[Start of LISTED ENTRIES]
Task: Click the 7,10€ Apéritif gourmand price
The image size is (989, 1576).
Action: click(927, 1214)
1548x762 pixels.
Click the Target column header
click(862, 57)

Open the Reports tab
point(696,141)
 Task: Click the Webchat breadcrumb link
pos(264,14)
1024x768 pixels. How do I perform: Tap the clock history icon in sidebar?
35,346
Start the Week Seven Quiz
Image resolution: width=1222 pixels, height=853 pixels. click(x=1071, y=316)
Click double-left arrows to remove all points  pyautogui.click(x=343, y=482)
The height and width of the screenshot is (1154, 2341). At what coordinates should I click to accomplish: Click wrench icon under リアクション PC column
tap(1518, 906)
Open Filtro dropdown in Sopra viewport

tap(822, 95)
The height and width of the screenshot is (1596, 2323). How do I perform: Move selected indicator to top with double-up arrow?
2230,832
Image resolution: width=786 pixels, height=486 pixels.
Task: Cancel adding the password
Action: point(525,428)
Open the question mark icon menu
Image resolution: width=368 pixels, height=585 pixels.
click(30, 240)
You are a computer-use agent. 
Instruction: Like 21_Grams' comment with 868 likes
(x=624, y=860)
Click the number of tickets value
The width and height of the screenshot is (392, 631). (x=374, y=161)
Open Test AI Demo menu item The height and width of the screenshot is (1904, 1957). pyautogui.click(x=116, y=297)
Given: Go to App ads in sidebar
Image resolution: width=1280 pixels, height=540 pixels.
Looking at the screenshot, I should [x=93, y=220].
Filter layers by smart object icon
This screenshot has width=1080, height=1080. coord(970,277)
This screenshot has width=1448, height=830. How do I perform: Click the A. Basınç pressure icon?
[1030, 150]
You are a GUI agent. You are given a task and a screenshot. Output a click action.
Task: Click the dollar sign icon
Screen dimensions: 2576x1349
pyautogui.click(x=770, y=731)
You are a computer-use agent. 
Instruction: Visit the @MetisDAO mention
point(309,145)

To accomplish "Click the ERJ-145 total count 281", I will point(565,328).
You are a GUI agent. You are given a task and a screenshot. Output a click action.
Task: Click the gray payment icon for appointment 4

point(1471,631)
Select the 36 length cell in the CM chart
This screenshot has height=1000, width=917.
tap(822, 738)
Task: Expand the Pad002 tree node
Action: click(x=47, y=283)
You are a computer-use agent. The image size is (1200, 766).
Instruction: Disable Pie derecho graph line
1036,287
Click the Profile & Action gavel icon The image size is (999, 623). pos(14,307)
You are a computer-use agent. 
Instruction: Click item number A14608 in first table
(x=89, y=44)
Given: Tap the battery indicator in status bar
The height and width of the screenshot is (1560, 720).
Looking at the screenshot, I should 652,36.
[End of LISTED ENTRIES]
Render the lines between the one containing "Open the question mark icon menu" and the one containing "point(309,145)", inclusive, as a Markdown table with the columns Number and Record line, leaving out blank lines.

| Number | Record line |
|---|---|
| 1 | Open the question mark icon menu |
| 2 | Image resolution: width=368 pixels, height=585 pixels. |
| 3 | click(30, 240) |
| 4 | You are a computer-use agent.  |
| 5 | Instruction: Like 21_Grams' comment with 868 likes |
| 6 | (x=624, y=860) |
| 7 | Click the number of tickets value |
| 8 | The width and height of the screenshot is (392, 631). (x=374, y=161) |
| 9 | Open Test AI Demo menu item The height and width of the screenshot is (1904, 1957). pyautogui.click(x=116, y=297) |
| 10 | Given: Go to App ads in sidebar |
| 11 | Image resolution: width=1280 pixels, height=540 pixels. |
| 12 | Looking at the screenshot, I should [x=93, y=220]. |
| 13 | Filter layers by smart object icon |
| 14 | This screenshot has width=1080, height=1080. coord(970,277) |
| 15 | This screenshot has width=1448, height=830. How do I perform: Click the A. Basınç pressure icon? |
| 16 | [1030, 150] |
| 17 | You are a GUI agent. You are given a task and a screenshot. Output a click action. |
| 18 | Task: Click the dollar sign icon |
| 19 | Screen dimensions: 2576x1349 |
| 20 | pyautogui.click(x=770, y=731) |
| 21 | You are a computer-use agent.  |
| 22 | Instruction: Visit the @MetisDAO mention |
| 23 | point(309,145) |